→ **Reading text**
*** Begin section ***
FLA. MAN FIGHTS TO GET EXPERTS ADMITTED IN CANCER CLUSTER SUIT

A Florida man who says Pratt & Whitney created a pollution and cancer cluster told the 11th Circ. that a federal district court improperly excluded three experts who said toxins from the company’s property caused the kidney cancer that killed his wife.

Jeffrey Haberman, who represents plaintiff Marcos Pinares said that the district court erred in tossing the expert testimony of three doctors who determined that the toxins from a rocket and aerospace testing site that contaminated the water near Pinares’ Palm Beach County home caused the kidney cancer that killed Pinares’ wife, Magaly.

One expert, Lawrence Wylie, determined that anyone who lived in The Acreage, the residential development where the Pinareses lived, was three times more likely to develop kidney cancer than a nonresident. To do this, he assessed a dose response to the toxins in the water, a widely accepted methodology in the toxicology field that involves evaluating the dose required to produce an effect.

But Daniel McElroy, who represents Pratt & Whitney, said that at the time the experts in question came to the conclusion that toxins in the water had caused Magaly Pinares’ cancer, they had not done the proper dose response assessment. They needed to have ruled out every other possible cause of the cancer and then “ruled in” the toxins via the dose response assessment, but that’s not what happened here.

The Pinares lived in the 16,000-lot Palm Beach County development known as The Acreage, which residents say has dirt contaminated with the radioactive element thorium from the Pratt & Whitney rocket testing site. The Pinares’ home is about 8 miles from the Pratt & Whitney property.

Dirt from the testing site was used as fill to construct the development’s 1.25-acre home sites in the 1990s. That dirt contaminated the area’s water, caused a cluster of pediatric cancers and tanked property values.

The Florida Department of Health designated a cancer cluster concerning girls in the area in the mid-2000s. The consolidated personal injury suits included, for example, that of a 13-year-old diagnosed with brain cancer in 2009, who later died from its spread.
*** End section ***
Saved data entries
*** Begin section ***
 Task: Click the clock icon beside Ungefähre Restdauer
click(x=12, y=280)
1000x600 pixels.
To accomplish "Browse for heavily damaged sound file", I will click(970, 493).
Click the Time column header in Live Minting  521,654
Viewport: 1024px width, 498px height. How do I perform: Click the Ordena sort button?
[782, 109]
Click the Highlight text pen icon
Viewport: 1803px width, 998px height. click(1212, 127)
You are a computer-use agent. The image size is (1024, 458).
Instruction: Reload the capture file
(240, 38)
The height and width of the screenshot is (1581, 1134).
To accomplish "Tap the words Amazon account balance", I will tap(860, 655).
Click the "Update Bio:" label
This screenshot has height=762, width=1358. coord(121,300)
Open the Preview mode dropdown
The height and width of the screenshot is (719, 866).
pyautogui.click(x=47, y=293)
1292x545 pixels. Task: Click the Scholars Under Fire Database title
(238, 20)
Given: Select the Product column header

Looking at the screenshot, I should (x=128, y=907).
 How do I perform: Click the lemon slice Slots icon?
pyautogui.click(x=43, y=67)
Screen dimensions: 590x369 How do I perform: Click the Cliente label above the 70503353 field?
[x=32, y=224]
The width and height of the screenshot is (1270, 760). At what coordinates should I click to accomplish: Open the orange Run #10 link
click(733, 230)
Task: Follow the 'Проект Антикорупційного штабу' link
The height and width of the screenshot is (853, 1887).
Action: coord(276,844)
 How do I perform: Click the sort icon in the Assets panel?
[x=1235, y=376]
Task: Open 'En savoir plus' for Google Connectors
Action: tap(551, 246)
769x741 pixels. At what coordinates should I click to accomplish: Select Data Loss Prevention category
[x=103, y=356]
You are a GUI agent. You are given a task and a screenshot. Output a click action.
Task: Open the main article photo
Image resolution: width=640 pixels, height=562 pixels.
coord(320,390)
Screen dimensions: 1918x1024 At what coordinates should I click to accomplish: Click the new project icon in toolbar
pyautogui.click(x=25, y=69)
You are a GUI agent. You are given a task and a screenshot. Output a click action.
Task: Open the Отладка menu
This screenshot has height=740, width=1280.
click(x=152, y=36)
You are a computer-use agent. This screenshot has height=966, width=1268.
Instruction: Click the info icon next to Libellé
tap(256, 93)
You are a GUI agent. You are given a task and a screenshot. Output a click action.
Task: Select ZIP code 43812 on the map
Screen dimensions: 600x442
*** End section ***
→ **Check your understanding**
A - Answer these questions about the article on the cancer cluster suit:
(i) About how far is the Pinares' home from the Pratt & Whitney property?
(ii) How many lots does The Acreage development have?
(iii) When did the Florida Department of Health designate a cancer cluster concerning girls in the area?
B - According to the article on the cancer cluster suit, why does Daniel McElroy say the experts' conclusion was flawed?
C - Can you repeat everything in the article on the cancer cluster suit from "The Pinares lived" down to "from its spread."?
This data isn't needed for anything that follows.

→ **Answers below**
A -
(i) About 8 miles.
(ii) 16,000 lots.
(iii) In the mid-2000s.

B - McElroy says the experts had not done the proper dose response assessment when they concluded that toxins in the water caused Magaly Pinares' cancer. They needed to rule out every other possible cause of the cancer and then "rule in" the toxins through that assessment, and that did not happen.

C -
The Pinares lived in the 16,000-lot Palm Beach County development known as The Acreage, which residents say has dirt contaminated with the radioactive element thorium from the Pratt & Whitney rocket testing site. The Pinares’ home is about 8 miles from the Pratt & Whitney property.

Dirt from the testing site was used as fill to construct the development’s 1.25-acre home sites in the 1990s. That dirt contaminated the area’s water, caused a cluster of pediatric cancers and tanked property values.

The Florida Department of Health designated a cancer cluster concerning girls in the area in the mid-2000s. The consolidated personal injury suits included, for example, that of a 13-year-old diagnosed with brain cancer in 2009, who later died from its spread.